The first time I remember having my picture taken at a funeral would have been when I was 6 or 7. A great uncle or distant cousin or something like that had died, and so all the kids were posed around the casket for the pictures. I really had no clue, and since it was a picture, I smiled (it wasn’t a relative that I knew particularly well, so I wasn’t bothered by his death). I bet I was the only one smiling in the pictures.

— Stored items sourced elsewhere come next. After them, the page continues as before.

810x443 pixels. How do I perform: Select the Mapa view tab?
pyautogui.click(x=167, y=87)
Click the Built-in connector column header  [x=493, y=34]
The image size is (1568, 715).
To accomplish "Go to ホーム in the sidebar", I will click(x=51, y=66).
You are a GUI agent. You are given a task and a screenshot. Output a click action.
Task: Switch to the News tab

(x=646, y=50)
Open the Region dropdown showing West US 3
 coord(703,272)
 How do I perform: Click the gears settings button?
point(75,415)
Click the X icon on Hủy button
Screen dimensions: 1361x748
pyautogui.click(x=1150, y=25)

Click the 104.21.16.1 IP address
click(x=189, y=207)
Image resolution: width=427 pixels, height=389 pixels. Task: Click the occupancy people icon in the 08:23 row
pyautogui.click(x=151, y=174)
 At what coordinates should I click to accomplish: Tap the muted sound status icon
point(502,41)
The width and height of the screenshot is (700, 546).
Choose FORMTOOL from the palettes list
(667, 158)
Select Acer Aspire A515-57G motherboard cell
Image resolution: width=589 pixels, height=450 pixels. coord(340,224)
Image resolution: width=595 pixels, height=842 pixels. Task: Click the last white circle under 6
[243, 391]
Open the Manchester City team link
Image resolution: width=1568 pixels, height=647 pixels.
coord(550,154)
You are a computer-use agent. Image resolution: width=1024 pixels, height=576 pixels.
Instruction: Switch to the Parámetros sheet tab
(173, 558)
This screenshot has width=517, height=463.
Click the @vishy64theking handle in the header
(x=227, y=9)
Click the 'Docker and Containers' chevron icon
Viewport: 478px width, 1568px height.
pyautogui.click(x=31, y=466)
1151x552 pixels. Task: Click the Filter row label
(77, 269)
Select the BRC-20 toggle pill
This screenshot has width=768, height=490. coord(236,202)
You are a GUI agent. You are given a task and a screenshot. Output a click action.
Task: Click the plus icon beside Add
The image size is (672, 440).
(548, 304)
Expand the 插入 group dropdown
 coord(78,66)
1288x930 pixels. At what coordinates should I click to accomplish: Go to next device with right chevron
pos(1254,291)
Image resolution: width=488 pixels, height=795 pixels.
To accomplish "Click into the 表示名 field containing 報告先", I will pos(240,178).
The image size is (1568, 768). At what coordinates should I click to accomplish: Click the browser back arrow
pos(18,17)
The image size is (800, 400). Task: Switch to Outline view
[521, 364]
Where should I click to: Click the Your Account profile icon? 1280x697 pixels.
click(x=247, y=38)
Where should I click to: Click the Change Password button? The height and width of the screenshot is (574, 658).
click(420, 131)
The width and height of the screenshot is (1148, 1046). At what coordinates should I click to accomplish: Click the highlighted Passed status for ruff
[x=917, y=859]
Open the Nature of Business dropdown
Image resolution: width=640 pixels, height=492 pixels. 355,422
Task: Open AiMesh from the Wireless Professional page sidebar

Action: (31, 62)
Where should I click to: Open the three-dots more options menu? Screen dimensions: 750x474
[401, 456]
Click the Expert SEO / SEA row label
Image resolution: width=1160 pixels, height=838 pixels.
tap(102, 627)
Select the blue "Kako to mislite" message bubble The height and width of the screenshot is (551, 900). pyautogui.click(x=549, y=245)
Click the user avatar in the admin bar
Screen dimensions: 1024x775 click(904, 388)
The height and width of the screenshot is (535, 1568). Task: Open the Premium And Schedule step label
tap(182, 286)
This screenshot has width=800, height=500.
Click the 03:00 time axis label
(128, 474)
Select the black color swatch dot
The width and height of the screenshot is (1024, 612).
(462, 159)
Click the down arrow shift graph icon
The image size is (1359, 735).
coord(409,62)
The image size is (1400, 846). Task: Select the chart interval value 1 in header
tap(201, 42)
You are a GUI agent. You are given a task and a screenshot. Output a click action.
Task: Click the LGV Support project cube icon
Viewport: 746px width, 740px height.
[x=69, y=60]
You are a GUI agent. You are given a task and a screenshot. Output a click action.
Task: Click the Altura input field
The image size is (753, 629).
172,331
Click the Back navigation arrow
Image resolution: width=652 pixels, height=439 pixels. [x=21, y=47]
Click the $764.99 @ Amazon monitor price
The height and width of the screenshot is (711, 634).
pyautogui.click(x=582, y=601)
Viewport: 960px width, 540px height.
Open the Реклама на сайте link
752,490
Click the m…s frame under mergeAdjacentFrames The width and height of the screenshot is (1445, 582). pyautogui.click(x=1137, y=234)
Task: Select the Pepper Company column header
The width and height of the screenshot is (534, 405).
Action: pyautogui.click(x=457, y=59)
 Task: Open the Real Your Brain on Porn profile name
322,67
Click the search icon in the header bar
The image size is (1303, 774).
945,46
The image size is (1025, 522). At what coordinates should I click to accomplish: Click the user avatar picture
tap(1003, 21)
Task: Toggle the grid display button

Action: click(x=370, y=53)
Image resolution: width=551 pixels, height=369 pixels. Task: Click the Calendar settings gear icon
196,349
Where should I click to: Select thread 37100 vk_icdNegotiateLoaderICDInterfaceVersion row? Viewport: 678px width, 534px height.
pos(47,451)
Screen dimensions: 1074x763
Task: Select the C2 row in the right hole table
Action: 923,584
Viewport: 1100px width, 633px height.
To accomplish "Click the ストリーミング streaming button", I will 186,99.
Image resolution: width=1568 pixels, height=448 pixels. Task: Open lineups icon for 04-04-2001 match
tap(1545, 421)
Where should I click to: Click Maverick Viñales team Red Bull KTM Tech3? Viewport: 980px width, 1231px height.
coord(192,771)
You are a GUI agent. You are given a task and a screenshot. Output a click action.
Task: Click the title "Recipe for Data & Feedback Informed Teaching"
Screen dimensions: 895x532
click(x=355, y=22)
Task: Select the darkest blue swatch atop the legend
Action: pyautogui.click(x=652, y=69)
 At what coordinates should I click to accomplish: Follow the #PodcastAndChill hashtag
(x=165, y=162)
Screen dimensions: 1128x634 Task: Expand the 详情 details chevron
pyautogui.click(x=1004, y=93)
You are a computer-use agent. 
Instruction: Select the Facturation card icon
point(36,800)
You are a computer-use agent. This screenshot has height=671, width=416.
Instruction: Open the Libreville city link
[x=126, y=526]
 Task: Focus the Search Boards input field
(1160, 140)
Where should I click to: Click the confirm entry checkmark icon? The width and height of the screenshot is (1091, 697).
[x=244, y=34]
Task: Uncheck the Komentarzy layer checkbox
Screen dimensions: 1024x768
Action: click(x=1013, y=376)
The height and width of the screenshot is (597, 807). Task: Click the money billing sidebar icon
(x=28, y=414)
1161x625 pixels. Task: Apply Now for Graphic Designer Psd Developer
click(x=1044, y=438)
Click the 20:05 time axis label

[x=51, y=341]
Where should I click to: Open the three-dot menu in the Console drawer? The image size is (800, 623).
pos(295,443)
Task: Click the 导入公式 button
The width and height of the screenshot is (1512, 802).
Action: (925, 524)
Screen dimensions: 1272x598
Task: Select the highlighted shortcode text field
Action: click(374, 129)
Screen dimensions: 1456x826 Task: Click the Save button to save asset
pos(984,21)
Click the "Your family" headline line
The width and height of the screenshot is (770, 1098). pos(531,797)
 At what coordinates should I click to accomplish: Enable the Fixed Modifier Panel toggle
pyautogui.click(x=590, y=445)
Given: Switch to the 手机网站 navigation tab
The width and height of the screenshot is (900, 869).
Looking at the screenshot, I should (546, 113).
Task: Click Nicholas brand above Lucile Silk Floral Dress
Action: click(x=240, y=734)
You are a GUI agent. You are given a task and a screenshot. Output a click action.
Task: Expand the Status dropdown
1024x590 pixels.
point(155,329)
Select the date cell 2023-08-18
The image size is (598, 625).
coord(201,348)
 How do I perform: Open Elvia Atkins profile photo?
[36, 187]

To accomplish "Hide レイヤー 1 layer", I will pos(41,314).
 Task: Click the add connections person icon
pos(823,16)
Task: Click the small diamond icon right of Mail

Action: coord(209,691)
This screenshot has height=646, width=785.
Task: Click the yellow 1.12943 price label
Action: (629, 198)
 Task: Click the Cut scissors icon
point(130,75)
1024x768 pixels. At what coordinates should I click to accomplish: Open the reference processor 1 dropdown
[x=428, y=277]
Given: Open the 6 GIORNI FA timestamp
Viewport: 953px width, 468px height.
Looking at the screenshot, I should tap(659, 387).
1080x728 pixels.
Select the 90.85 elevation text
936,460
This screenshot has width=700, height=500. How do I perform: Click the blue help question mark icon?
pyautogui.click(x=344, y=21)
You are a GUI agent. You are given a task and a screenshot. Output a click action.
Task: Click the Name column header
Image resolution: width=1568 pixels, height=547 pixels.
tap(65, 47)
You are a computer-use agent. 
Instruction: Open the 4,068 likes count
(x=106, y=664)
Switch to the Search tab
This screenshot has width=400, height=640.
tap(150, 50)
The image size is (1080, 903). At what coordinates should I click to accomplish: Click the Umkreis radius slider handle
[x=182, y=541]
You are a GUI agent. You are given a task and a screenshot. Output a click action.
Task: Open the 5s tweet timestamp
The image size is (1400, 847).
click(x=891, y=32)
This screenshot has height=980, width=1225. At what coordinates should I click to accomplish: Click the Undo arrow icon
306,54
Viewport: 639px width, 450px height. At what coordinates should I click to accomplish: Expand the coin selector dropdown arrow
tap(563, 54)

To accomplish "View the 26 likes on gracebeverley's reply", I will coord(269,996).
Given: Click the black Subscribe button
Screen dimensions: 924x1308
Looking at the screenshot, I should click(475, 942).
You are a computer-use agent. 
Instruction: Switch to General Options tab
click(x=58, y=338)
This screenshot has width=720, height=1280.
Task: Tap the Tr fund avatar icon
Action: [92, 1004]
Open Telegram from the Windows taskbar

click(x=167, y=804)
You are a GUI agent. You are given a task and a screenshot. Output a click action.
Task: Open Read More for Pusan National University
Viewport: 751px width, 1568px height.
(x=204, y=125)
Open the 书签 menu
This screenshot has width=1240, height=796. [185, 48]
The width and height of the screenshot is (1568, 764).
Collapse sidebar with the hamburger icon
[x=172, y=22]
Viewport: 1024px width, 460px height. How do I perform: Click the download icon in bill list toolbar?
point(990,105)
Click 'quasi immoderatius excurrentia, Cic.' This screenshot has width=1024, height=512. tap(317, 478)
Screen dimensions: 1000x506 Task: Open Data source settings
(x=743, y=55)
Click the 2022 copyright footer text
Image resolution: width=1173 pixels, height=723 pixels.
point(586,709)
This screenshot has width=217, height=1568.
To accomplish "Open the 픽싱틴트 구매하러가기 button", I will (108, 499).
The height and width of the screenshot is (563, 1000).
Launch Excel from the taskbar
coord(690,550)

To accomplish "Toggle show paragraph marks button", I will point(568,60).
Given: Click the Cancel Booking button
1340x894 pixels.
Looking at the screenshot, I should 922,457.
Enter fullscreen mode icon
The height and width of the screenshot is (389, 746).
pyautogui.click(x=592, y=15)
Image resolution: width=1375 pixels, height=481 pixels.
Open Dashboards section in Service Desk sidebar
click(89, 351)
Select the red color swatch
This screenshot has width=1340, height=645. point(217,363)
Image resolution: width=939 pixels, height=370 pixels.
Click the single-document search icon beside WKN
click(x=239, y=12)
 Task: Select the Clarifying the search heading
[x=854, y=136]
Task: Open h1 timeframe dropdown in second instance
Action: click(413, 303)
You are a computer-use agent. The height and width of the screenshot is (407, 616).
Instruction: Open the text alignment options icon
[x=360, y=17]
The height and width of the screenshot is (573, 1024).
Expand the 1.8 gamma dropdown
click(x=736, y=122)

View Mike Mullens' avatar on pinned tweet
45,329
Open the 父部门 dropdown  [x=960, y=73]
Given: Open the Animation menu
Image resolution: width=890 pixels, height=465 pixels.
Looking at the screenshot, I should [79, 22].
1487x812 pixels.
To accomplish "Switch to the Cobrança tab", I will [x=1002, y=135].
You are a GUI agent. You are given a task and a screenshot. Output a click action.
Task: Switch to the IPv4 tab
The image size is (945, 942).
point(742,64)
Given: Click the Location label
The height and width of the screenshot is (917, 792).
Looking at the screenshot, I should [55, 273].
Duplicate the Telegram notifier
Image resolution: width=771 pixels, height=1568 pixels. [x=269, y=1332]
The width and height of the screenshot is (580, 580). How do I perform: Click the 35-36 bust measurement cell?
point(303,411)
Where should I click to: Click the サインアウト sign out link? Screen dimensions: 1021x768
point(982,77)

My husband’s brother died earlier this year. His family (his parents, their children and their grandchildren) are rarely together. In fact, I don’t remember any other time that everyone was present at the same event, and I’ve been married for over ten years. They do a wake for 2 or 3 days before the actual funeral (that freaks me out way more than taking pictures of the deceased, but whatever). Anyway, since they were all there, after the actual funeral service, they got together for a family picture of MIL/FIL and all the descendents. Except my oldest son (then 6 years old), had gone to the bathroom. So I told my husband where he was and went to get him. He’s a little kid, so it took him 2 or 3 minutes to come out. I told him to hurry into the hall because they were doing a family picture. He was almost up to the group, when they broke up. I don’t know if my son will ever care, but I was pretty ticked off. Either my husband couldn’t be bothered to let them know that HIS CHILD was not there yet (which is what I suspect), or they couldn’t be bothered to wait. I assumed the whole point of the picture was to have the entire family in it, since the sons & daughters in law were left out.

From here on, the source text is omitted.